第二章 9話 「人狼ギルド」
「ーーー君も人狼ギルドに入る気はないかい?」
人狼からのギルドへの勧誘。
ナヤギは困惑していた。
目の前の2人が人狼であるということに、そして人狼ギルドへの加入の是非について。
夜佐久が人狼であることは紛れもない事実。
しかし、同族であるからといって信用できるかは別問題だ。
殺されかけたことはとりあえず置いておくとしても、なぜ自分が人狼だと分かったのか。
始めから人狼だと分かっていて捕らえたのか。
ギルドの目的が本当に脱出だけなのか、他に目的があるのではないか。
疑心暗鬼がナヤギの心の中に渦巻く。
「……脱出しようってのはどっちの方法で?」
夜佐久の目を見ながらナヤギは疑問をぶつける。
どれだけ一人で考えようと答えなど見つからないだろう。

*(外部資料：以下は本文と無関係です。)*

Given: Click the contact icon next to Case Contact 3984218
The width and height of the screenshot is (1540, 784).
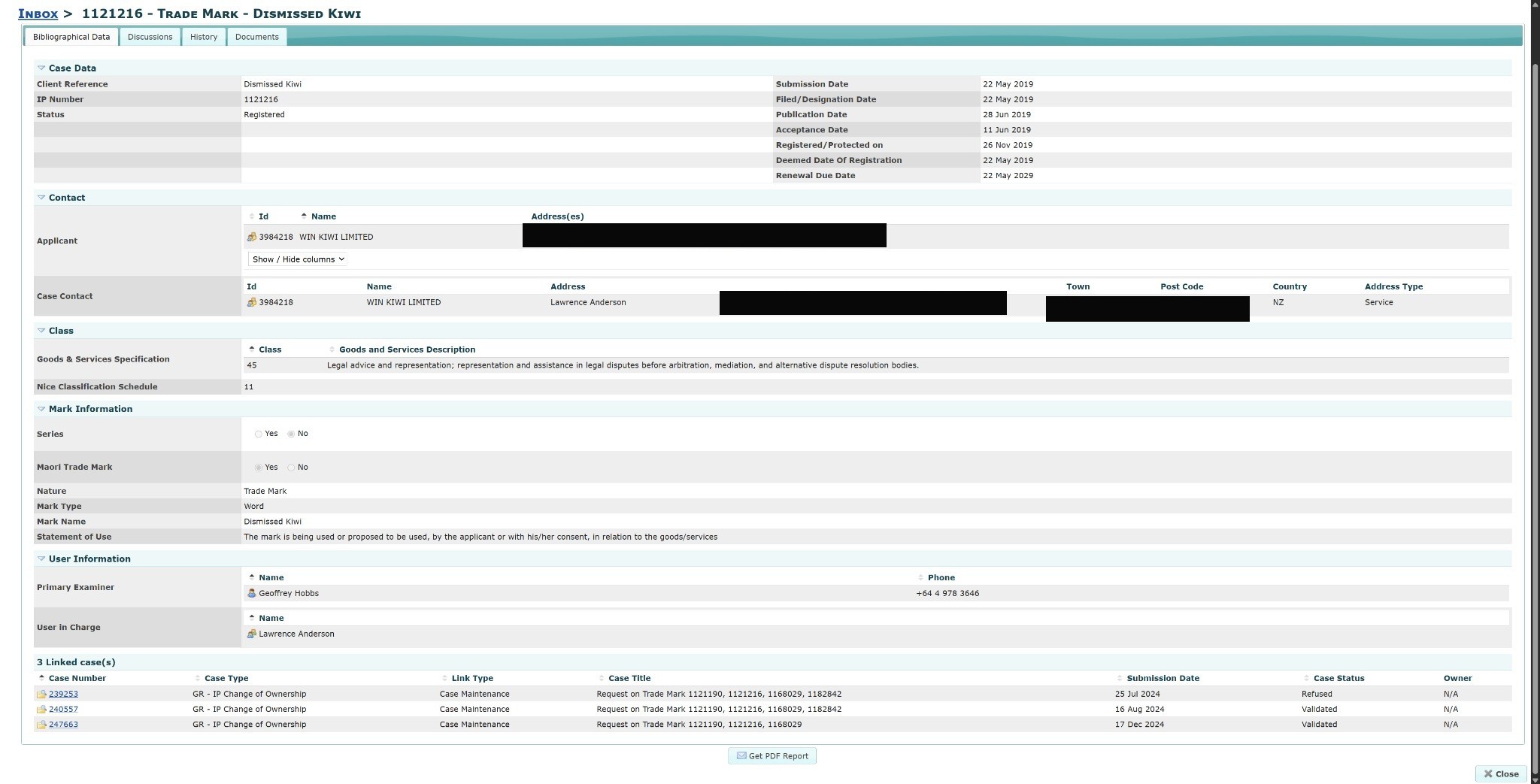Looking at the screenshot, I should [253, 302].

夜佐久から放たれる言葉の中から真実を見極めるしかない。
人狼が脱出する方法は2つ。
誰かがこのゲームを攻略するまで、ひたすらPKをして生き残るか。
この世界のプレイヤーを”皆殺し”にするのか。
当然、ナヤギは前者の方法での脱出を目指している。
夜佐久たちが後者である可能性は十分あり、そうならばナヤギとは考えが異なるということだ。
自身の手を血に染めるのは最低限にしたい彼に対して、逆に積極的に屍の山を作っていく。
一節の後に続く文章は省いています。